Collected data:
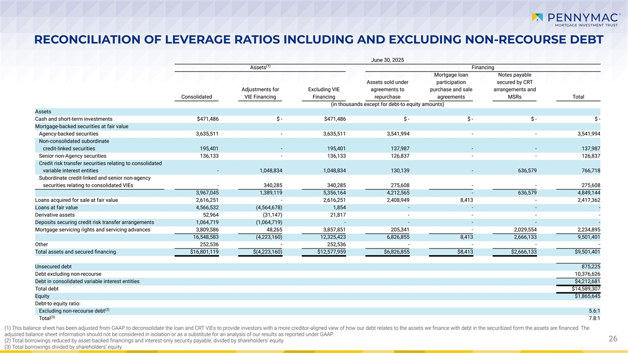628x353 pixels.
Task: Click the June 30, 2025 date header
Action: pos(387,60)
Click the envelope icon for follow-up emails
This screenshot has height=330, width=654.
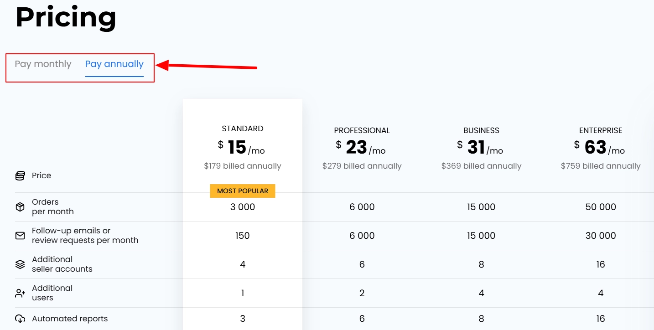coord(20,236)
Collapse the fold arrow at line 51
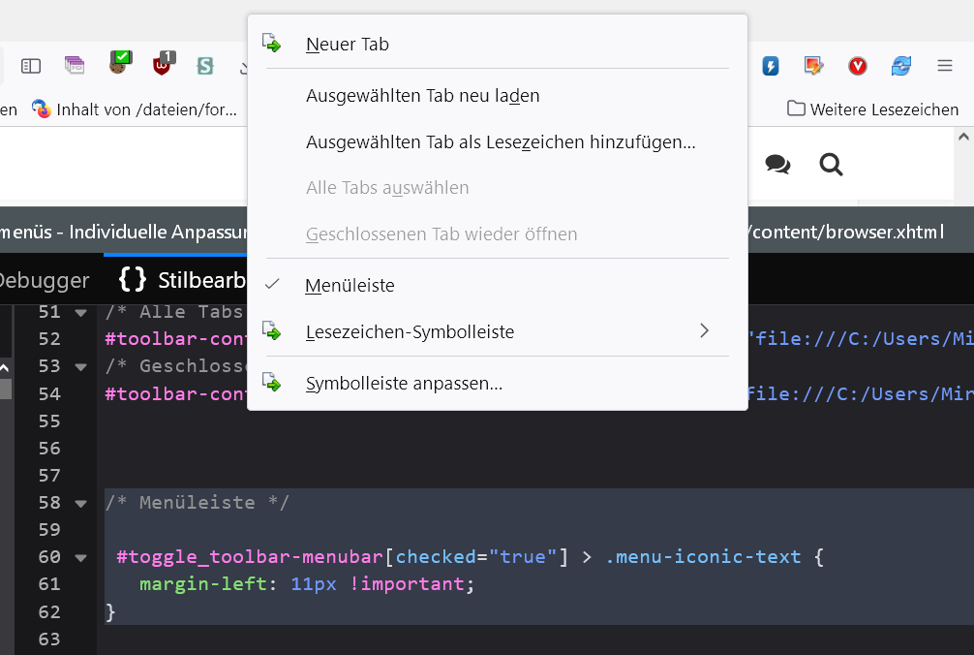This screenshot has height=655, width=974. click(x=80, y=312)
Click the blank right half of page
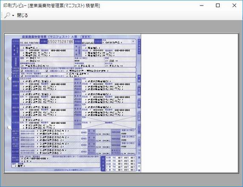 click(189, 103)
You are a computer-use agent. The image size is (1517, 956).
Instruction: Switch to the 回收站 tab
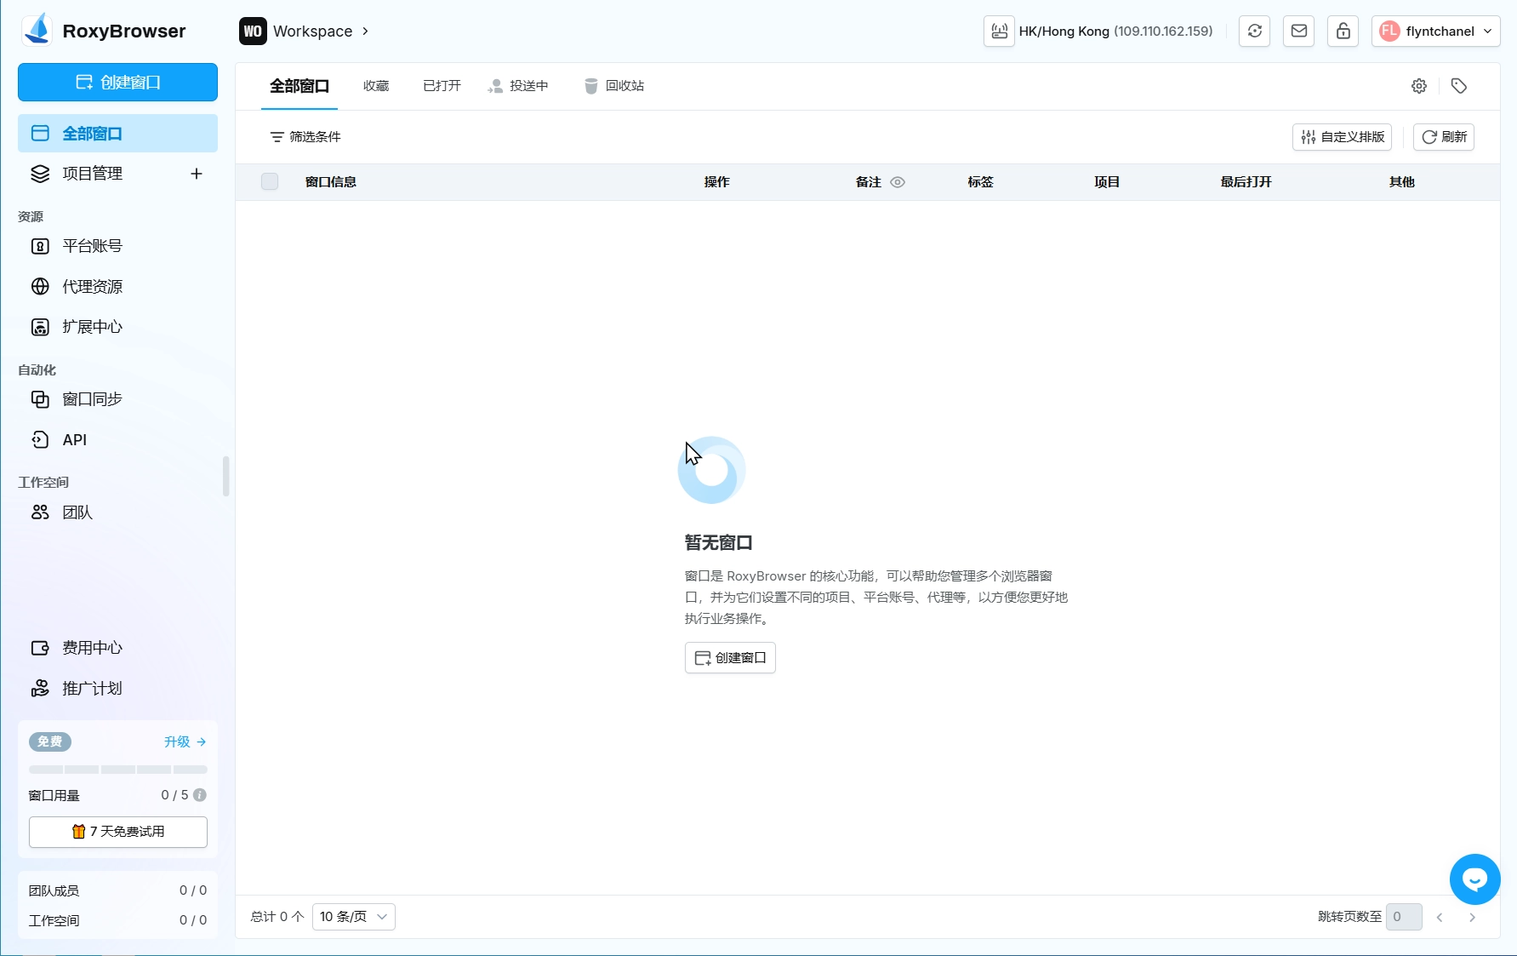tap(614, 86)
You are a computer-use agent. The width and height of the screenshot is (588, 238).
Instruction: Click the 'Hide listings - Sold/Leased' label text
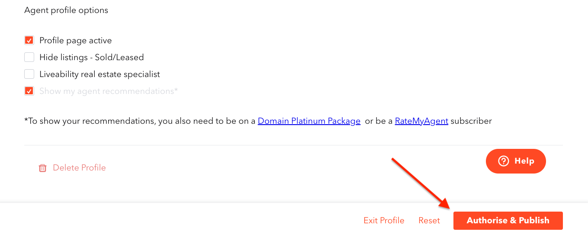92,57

...

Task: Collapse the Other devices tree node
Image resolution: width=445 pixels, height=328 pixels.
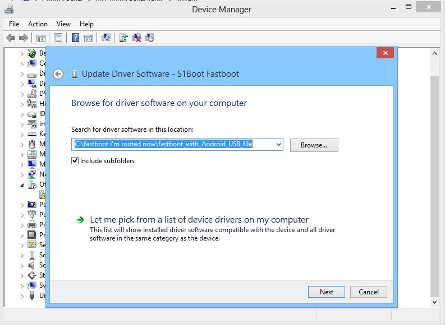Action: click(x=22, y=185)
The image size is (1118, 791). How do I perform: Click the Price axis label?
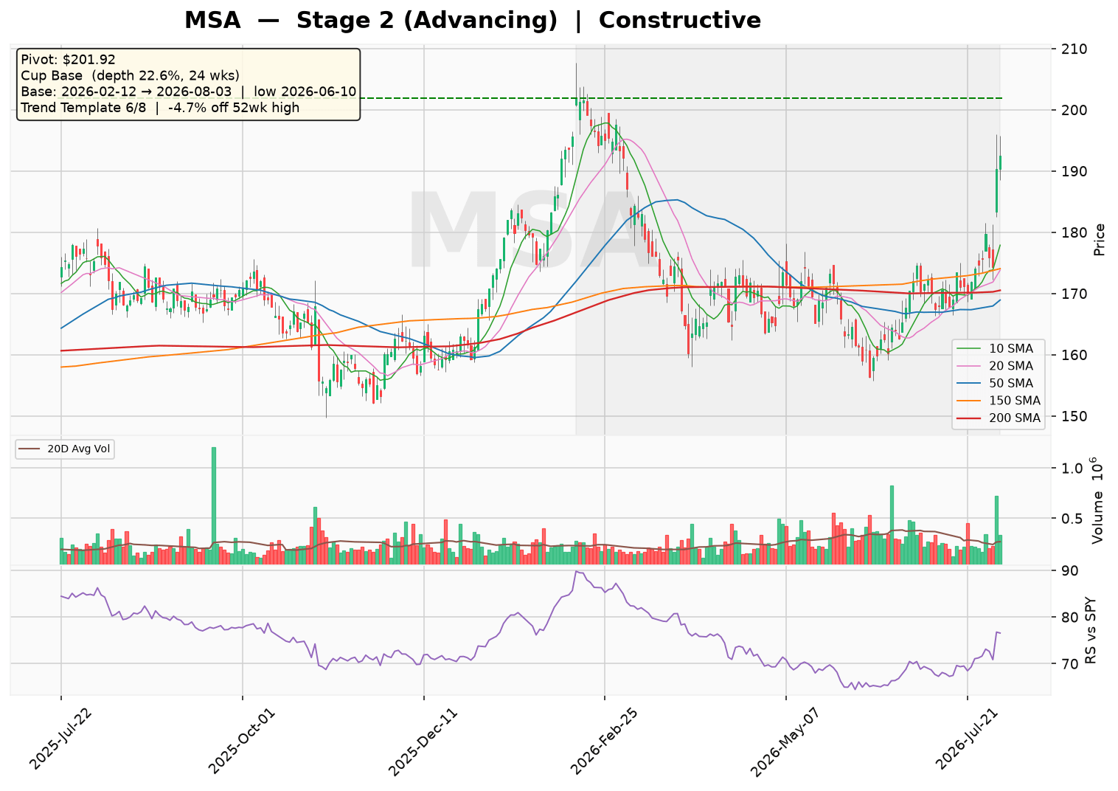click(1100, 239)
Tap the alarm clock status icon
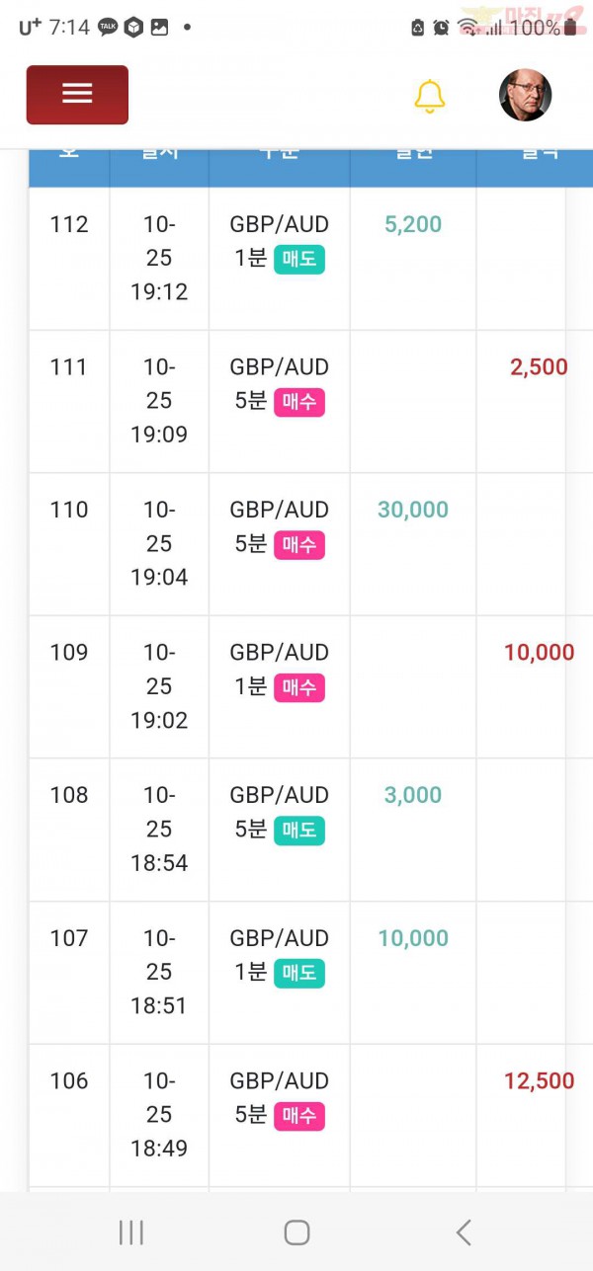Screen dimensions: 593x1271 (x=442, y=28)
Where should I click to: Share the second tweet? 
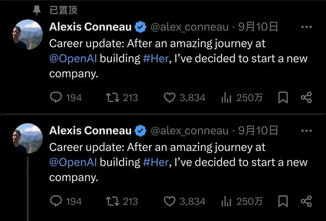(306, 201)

...

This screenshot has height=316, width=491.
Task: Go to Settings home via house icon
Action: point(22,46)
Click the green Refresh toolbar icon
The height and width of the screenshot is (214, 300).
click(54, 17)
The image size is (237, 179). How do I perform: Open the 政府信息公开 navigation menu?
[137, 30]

Work item: Every line in the data that holds the string "agent" should be returned.

Exercise result:
You are a computer-use agent. The image size is (1517, 956).
You are a computer-use agent. The width and height of the screenshot is (588, 238).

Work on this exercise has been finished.